Fortnightly links: awful aid reporting, development looking backwards and forwards, and more…

28 August 2015

Australian aid has been on the receiving end of some awful ‘journalism’ of late. In addition to Miranda Devine’s aid fairy tales, there’s been The Telegraph’s beat up of Tanya Plibersek’s call to send emergency assistance to Syria (reporting which Ruby Hamad takes down powerfully here). And there has been a shocking rash of mumbo jumbo in The Australian about fraud at AusAID  — fraud which the paper argues justified AusAID’s reintegration into DFAT. Fortunately, on this last one, our erstwhile colleague Jonathan Pryke sets the record straight very well writing for the Lowy Interpreter. Attentive readers will also want to note the killer point appended to the end of his blog: cases of fraud appear to have actually gone up since AusAID’s reintegration [pdf]. Writing for Fairfax Media, Richard Moore similarly calls out The Australian‘s crude critique of the aid program (republished, with permission, on Devpolicy here).

Meanwhile over at the LSE blog, development guru Robert Wade is made very happy by Carles Boix’s new tome — an attempt at explaining development and why it has occured in some places and not in others.

- LIST OF TASKS:
(a) In the links post, which outlet published Jonathan Pryke's response to The Australian's reporting on fraud at AusAID?
(b) Reproduce the stretch of the links post from "Meanwhile over at" through "not in others.".
(c) Condense the links post paragraph beginning "Australian aid has been on the receiving end" into a bulleted list that keeps its main facts.
The items after this point are separate material, unrelated to the links post.

- DATA ENTRIES:

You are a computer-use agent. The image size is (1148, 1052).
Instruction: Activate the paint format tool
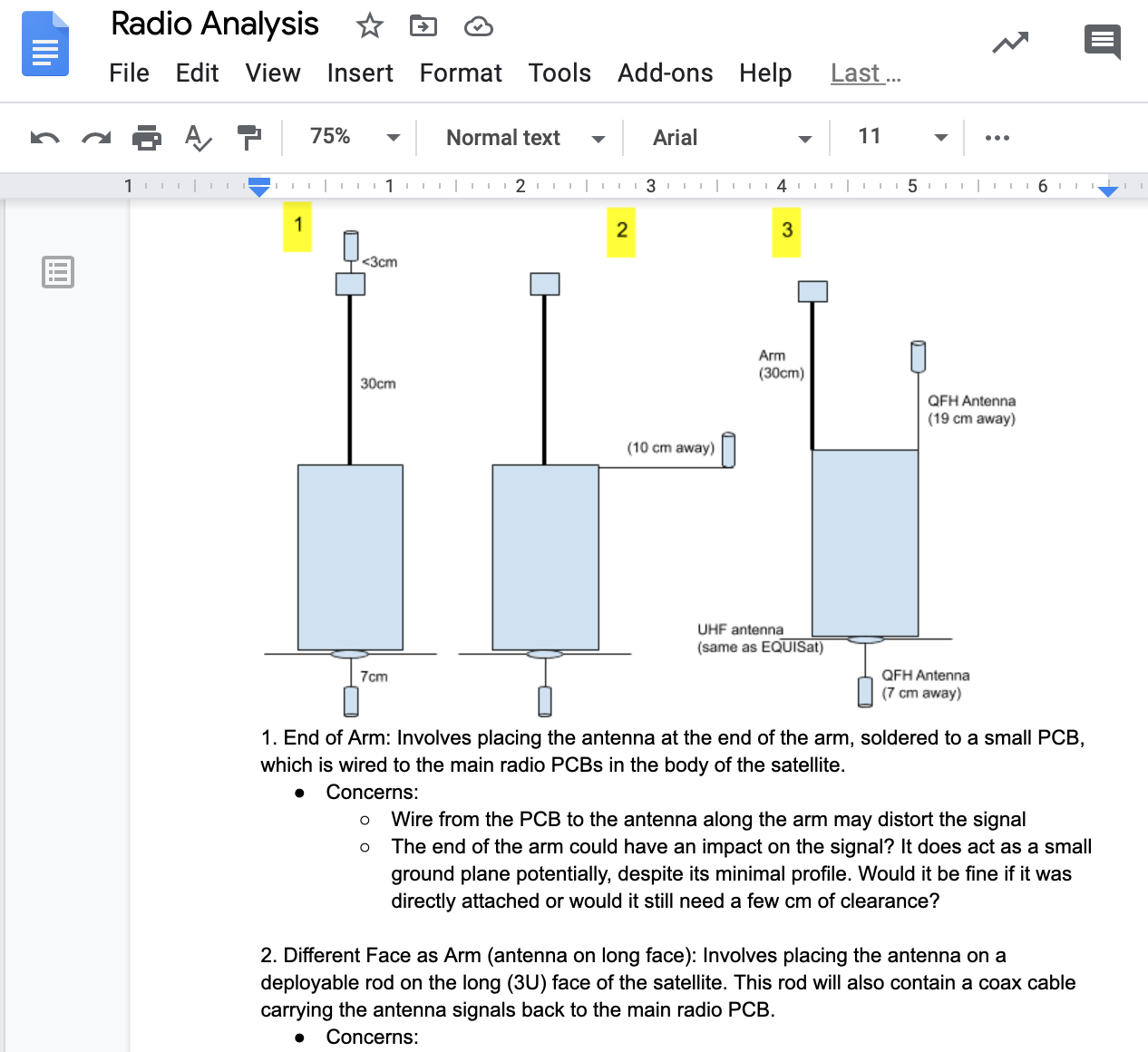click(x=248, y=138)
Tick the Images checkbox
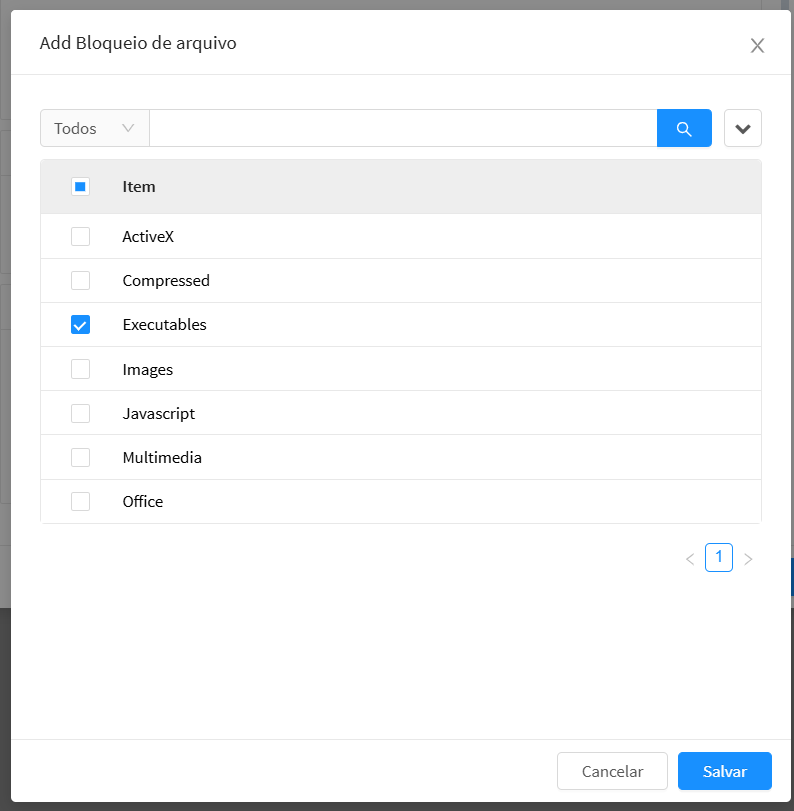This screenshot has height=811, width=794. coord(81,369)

...

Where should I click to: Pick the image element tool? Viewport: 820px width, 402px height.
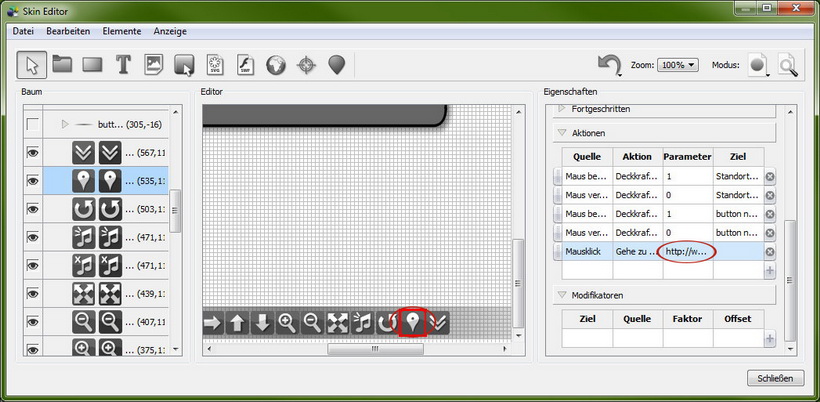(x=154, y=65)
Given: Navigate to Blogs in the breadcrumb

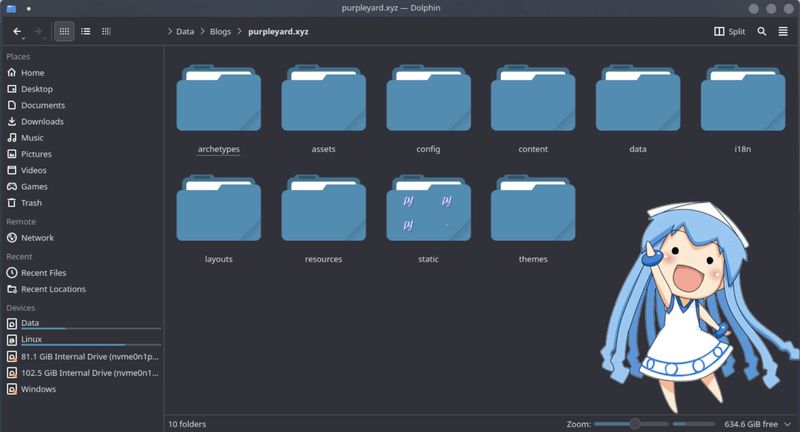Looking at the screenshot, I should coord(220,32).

- PER-TASK OUTPUTS:
(a) The Lowy Interpreter.

(b)
Meanwhile over at the LSE blog, development guru Robert Wade is made very happy by Carles Boix’s new tome — an attempt at explaining development and why it has occured in some places and not in others.

(c)
- Australian aid has recently been the subject of poor reporting, including Miranda Devine's aid fairy tales.
- The Telegraph beat up Tanya Plibersek's call to send emergency assistance to Syria, and Ruby Hamad rebuts that reporting.
- The Australian has run a rash of claims about fraud at AusAID and argues that the fraud justified AusAID's reintegration into DFAT.
- Writing for the Lowy Interpreter, Jonathan Pryke corrects the record. He notes that fraud cases appear to have gone up since the reintegration.
- Writing for Fairfax Media, Richard Moore also criticizes The Australian's critique of the aid program, and his piece is republished on Devpolicy.